A working group of Occupy protesters is planning a conference in Philadelphia during the week of July 4 when elected delegates from across the country will gather to draft and sign a petition for a redress of grievances against Congress.
A working nonprofit Occupy group, Occupy the Securities and Exchange Commission (SEC), has submitted a 325-page letter to agencies involved in the rulemaking process for the Volcker Rule. Formulated by experts in corporate law and finance, the letter provides public comment on regulations proposed by a subsection of the 2010 financial reform Dodd-Frank Act.
Known collectively as the Volcker Rule, the regulations put limits on financial companies by prohibiting speculative bets with shareholder money that could put the banks and taxpayers at risk. The SEC has proposed methods of implementation for the measure and has requested public comment.
More than 400 Occupy Oakland demonstrators and a number of journalists were arrested in a violent confrontation on Jan. 28 when protesters attempted to convert a vacant building into a community center. Several hours later, a group of protesters separated from the crowd and entered City Hall, allegedly vandalizing the inside of the building.
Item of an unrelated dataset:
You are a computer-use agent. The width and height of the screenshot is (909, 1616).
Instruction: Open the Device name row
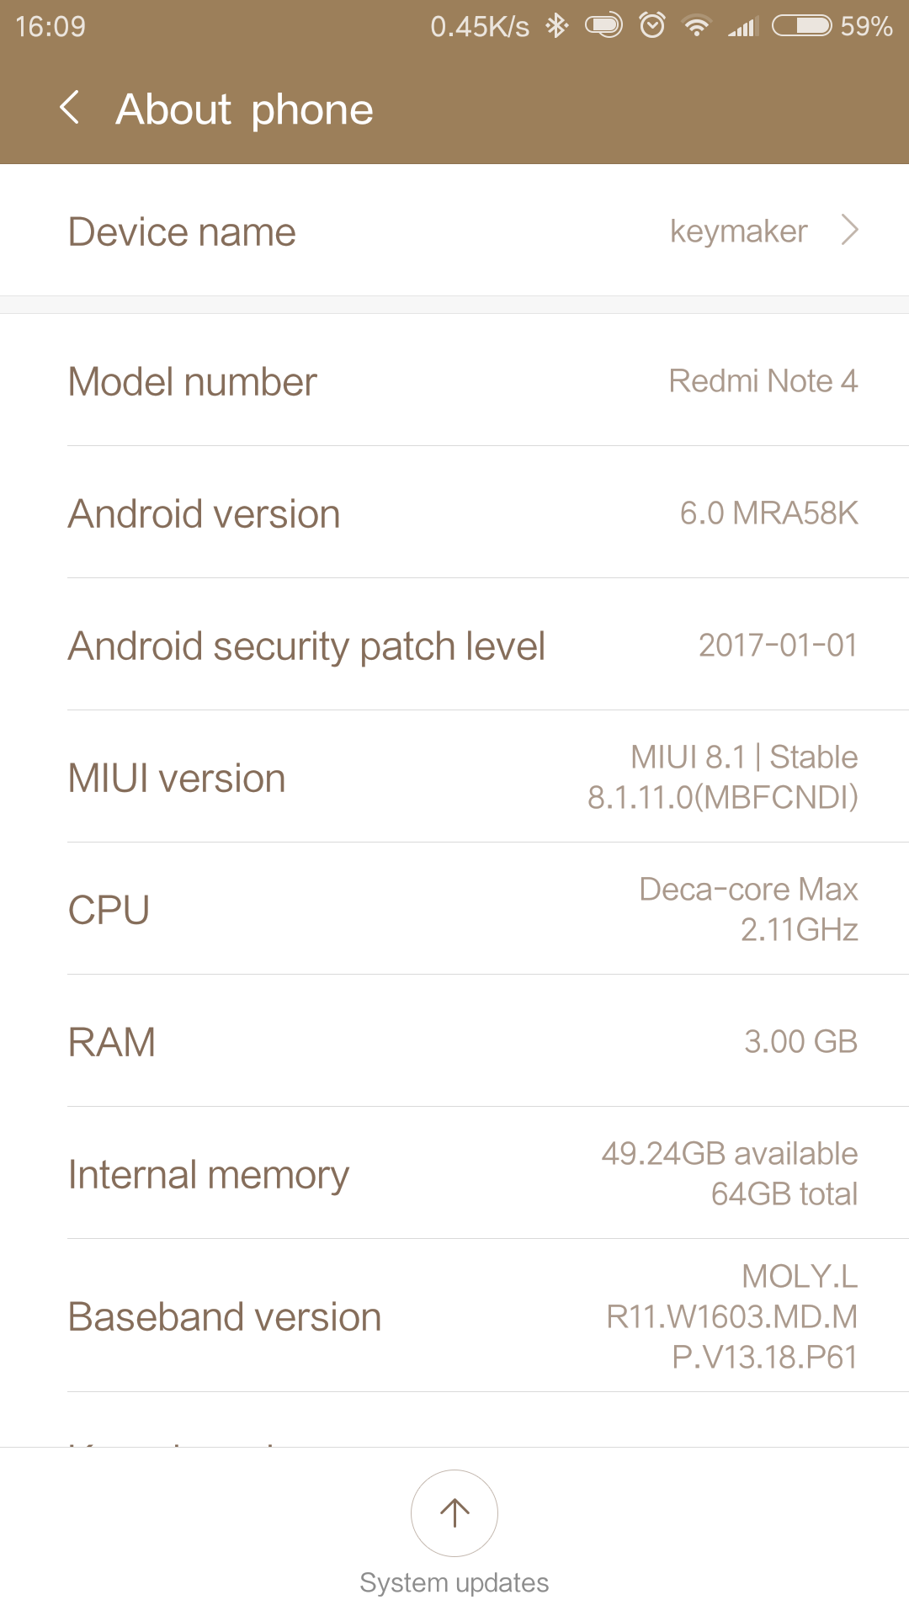click(455, 231)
The events were part of a demonstration called "Move-In Day," a plan to use the indoor base of Henry J. Kaiser Convention Center as headquarters for Occupy Oakland protesters to hold General Assemblies and for shelter during the winter, according to occupyoaklandmoveinday.org. The police response to the protesters' efforts entailed using tear gas, bean bag projectiles and flash grenades to disperse the crowd, according to a Jan. 30 Democracy Now! article.
"They are more interested in protecting abandoned private property than they are the people," Occupy Oakland member Maria Lewis said on Democracy Now!